Parodiando textos sagrados, Vilém Fusser faz neste livro um longo elogio do Diabo, príncipe tão glorioso que a tantos entusiasmou no decorrer da história humana, em louvor do tantos enfrentaram as chamas” com dedicação ardente. Procura suspender os nossos preconceitos a respeito do Diabo para tentar conhecer esse personagem que identificará com a própria História: É possível a afirmativa de que o tempo começou com o Diabo, que o seu surgir ou a sua queda representam o início do drama do tempo, e que diabo e história sejam dois aspectos do mesmo processo.
Chama de “influência divina” tudo o que procure superar ou negar o tempo, o chama de “influência diabólica” tudo o que procure preservar o mundo do tempo. Concebe o divino como aquilo que age dentro do mundo para dissolvê-lo e transformá-lo em puro Ser, logo, em intemporalidade. Por oposição, concebe o diabólico como aquilo que age dentro do mundo para preservá-lo, evitando que seja dissolvido. Do ponto de vista de Deus, o divino é o criador enquanto o diabólico é o aniquilador – nas do ponto de vista do homem no mundo o Diabo é o princípio conservador e Deus é o princípio destruidor. Cabe ao diabo manter o mundo no tempo, o que nos força a simpatizarmos com ele: reconhecemos no Diabo espírito semelhante ao nosso, e talvez tão infeliz quanto o nosso.
(Gustavo Bernardo)


trecho:

(Capítulo “A Luxúria’ – O Amor ao Ler e ao Escrever).
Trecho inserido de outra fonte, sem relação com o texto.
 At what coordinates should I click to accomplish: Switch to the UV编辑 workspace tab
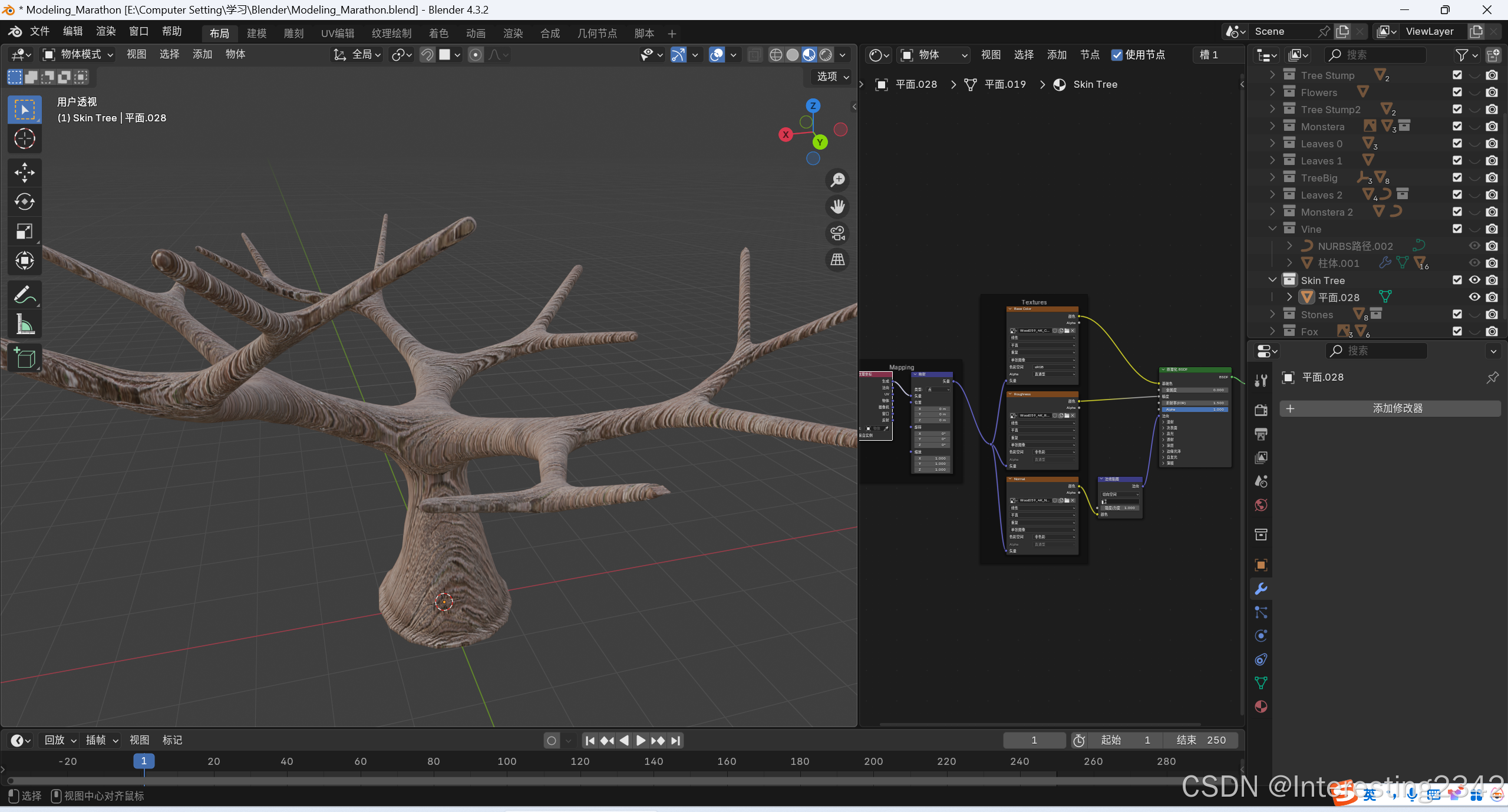[338, 34]
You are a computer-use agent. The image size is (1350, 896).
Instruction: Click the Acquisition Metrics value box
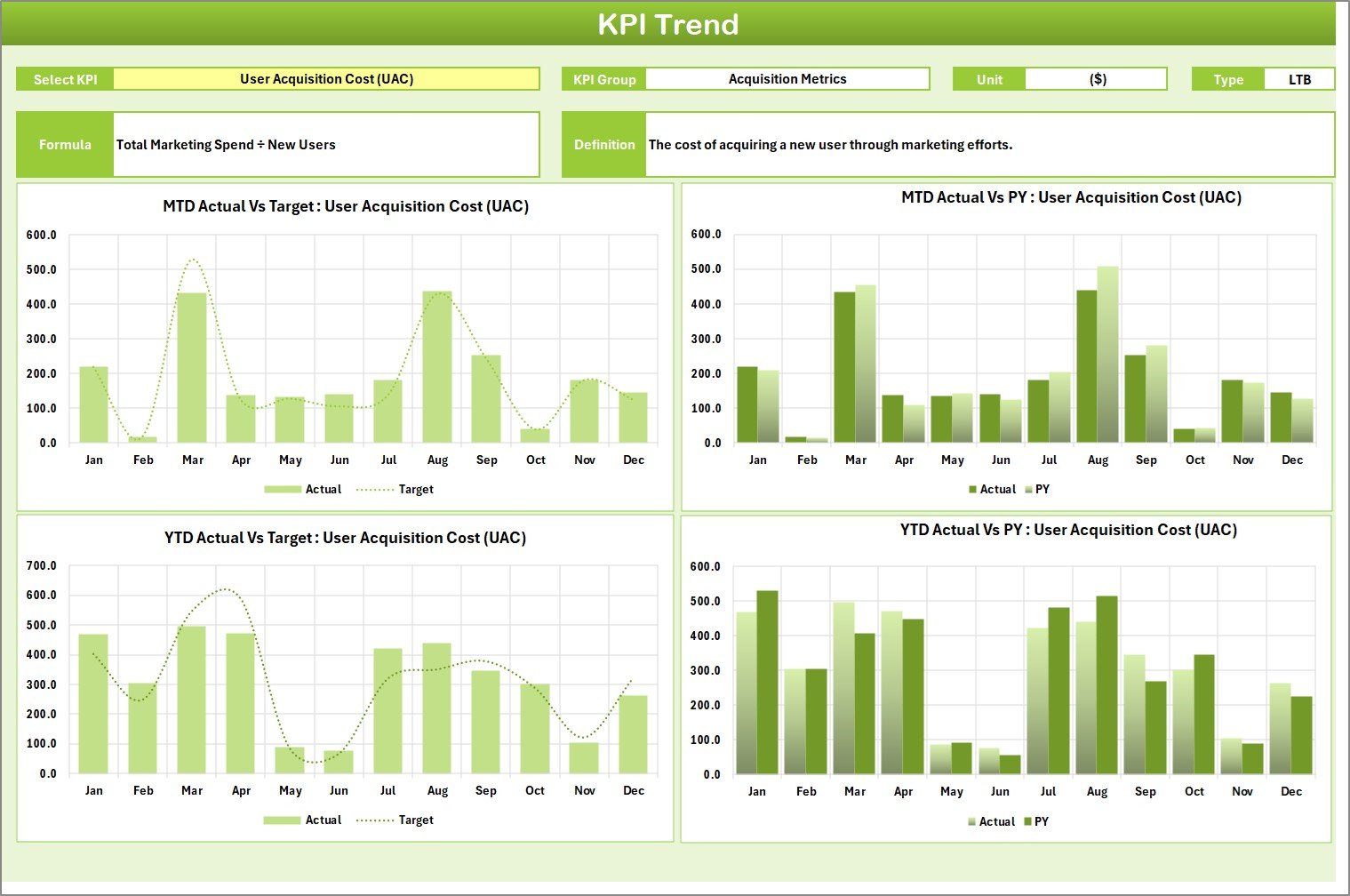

"3.8.2 É da própria essência do pecado afundar a mente numa torrente de desejos que aumentam à medida que estão sendo satisfeitos. Quanto mais bebe, tanto mais sedenta é a mente pecaminosa. Cada copo que traz aos lábios conta mais uma gosta daquele veneno que lhe aumenta a sede. Atrás de toda amante que abraça Don Juan, estende-se a fileira infinita e sempre crescente de amantes a serem abraçadas. Na boca que beija sente ainda o gosto dos lábios já beijados, mas já está pressentindo o gosto das bocas que estão lá, prontas a serem beijadas. É verdade que toda amante representa um desafio diferente. Cada uma exige uma tática diferente para ser conquistada. Mas de que adianta essa conquista? Serve somente de degrau para a conquista seguinte. Considerações frias e racionais como esta não ajudam, no entanto, ao inebriado a superar a sua sede. São existencialmente improdutivas. Ele se precipita, com ela ou sem elas, sempre mais fundo para dentro do seu pecado."